I also started what would turn out to be the most difficult, draining, challenging, and soul-crushing semester of my PhD program so far. The amount of work and discipline required to get through those classes was unbelievable. I survived but it went poorly and I had to do some extra work to do to truly finish all my classes. It wasn’t a great situation but it’s all resolved now, and I learned a lot academically and otherwise from it. In some ways, the ambitious training program helped-it made sure I exercised regularly, and physical activity is always good for stress and sleep. I had more than enough of one and not enough of the other even with the training so I shudder to think how much worse off I’d been without it. For the most part I did the training. I always consider 90% completion a pretty good success rate and although I haven’t calculated it I’m sure I was pretty close to that.

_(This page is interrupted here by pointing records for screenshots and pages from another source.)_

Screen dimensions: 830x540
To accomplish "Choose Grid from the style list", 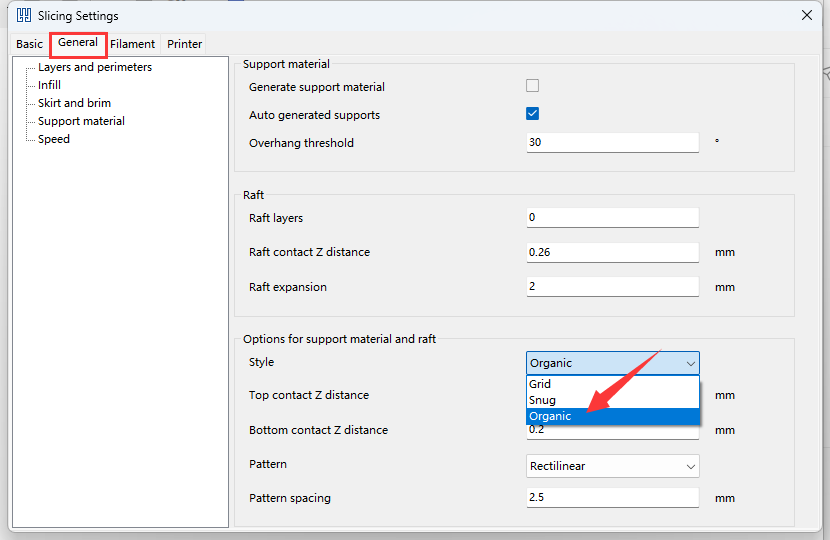I will click(540, 384).
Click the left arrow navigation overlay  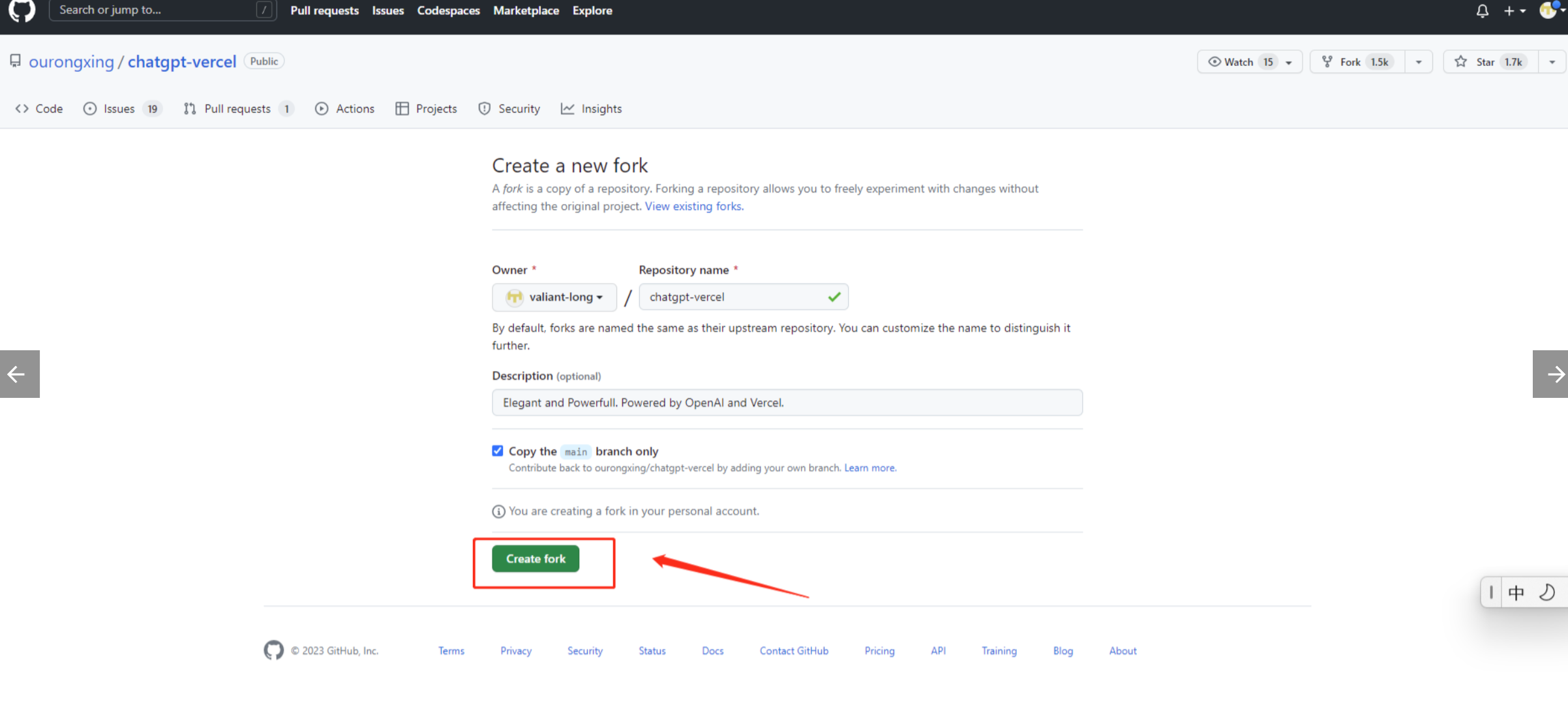click(19, 374)
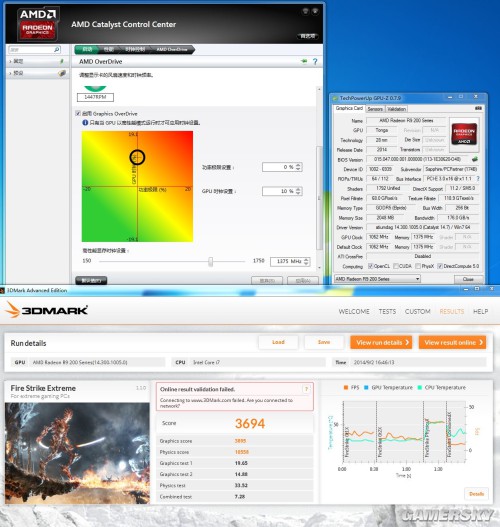Click the Bus Interface question mark icon

click(478, 178)
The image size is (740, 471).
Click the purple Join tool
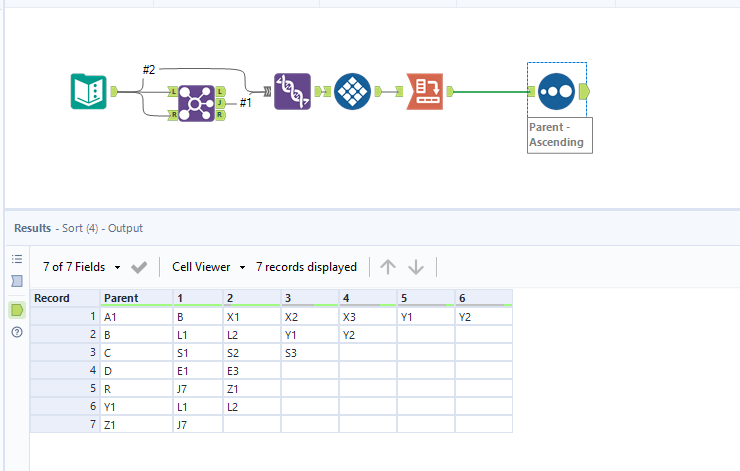pos(196,103)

I felt ready for the race, and even though I love training in general, I was getting a little discipline fatigued from such a long program and was glad to reach completion.

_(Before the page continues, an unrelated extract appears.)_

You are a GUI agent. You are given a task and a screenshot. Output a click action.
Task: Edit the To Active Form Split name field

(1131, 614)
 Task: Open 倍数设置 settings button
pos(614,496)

Depending on interpretation my race either went great or tragically. I had my best swim and run times EVER and had the fastest female bike time overall. Awesome! But I’m extremely competitive and I often podium at triathlons, and of course this was a main goal of my extra long training program. I got passed in the last 0.1 miles and got bumped from 3rd place AG. Needless to say my type A competitive side was more focused on this tragic disappointment than whatever improvements I made Let’s be honest, I still am *sigh*. I realize most people will roll their eyes at this and I understand, but the amount of time, stress, and discipline required to do that training to not fully achieve my goal was very disappointing and hit me harder than I’d rather admit. I also felt like I was spreading myself a tad too thin…I was not reaching the level I wanted to in school or in racing and it seemed like I needed to pick. Why not just train casually and do a race in any old finish time? Well, I don’t really operate like that. If I’m going to do it I really want to give it my all and do my absolute best. It’s hard for me to just race for the hell of it.

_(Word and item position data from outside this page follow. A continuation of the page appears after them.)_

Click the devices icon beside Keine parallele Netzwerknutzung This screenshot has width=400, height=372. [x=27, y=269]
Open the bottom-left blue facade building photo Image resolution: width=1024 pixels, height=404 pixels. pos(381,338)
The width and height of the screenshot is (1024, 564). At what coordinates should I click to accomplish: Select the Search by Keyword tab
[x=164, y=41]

This year I decided to focus my energy on school instead. Can you say “backfire”? Not to say that I haven’t done a lot of school work so far this year, but I’m not crushing it like I though I would. All those hours that I spent training are not necessarily going towards schoolwork right now. I’m definitely spending more time on school, but I’m missing some of the motivation and discipline that I have when I’m training too. For the summer I’ve decided on a happy medium. I planned out a program for an olympic race, but I’ll compete in a sprint. I have the structure and challenge of an intense program, but some leeway in case I have to skip workouts or cut them short because I have to prioritize something for school. It’ll help me keep my endurance up, but incorporate enough speed work to perform well in the sprint race. Most importantly, the program will give me something to structure my days around. I’m only 1 week in and I can already tell the difference, although I think it will take me a few weeks to get fully back into the training mentality again. It seems so obvious now, but I did not realize how ingrained training was to me. I’ve still been working out almost every day, but it’s just not the same as having my color-coded spreadsheet to fill in. I realize this isn’t for everyone, but having that accountability in writing-even if it’s just to myself- makes a world of difference. What makes the difference to you?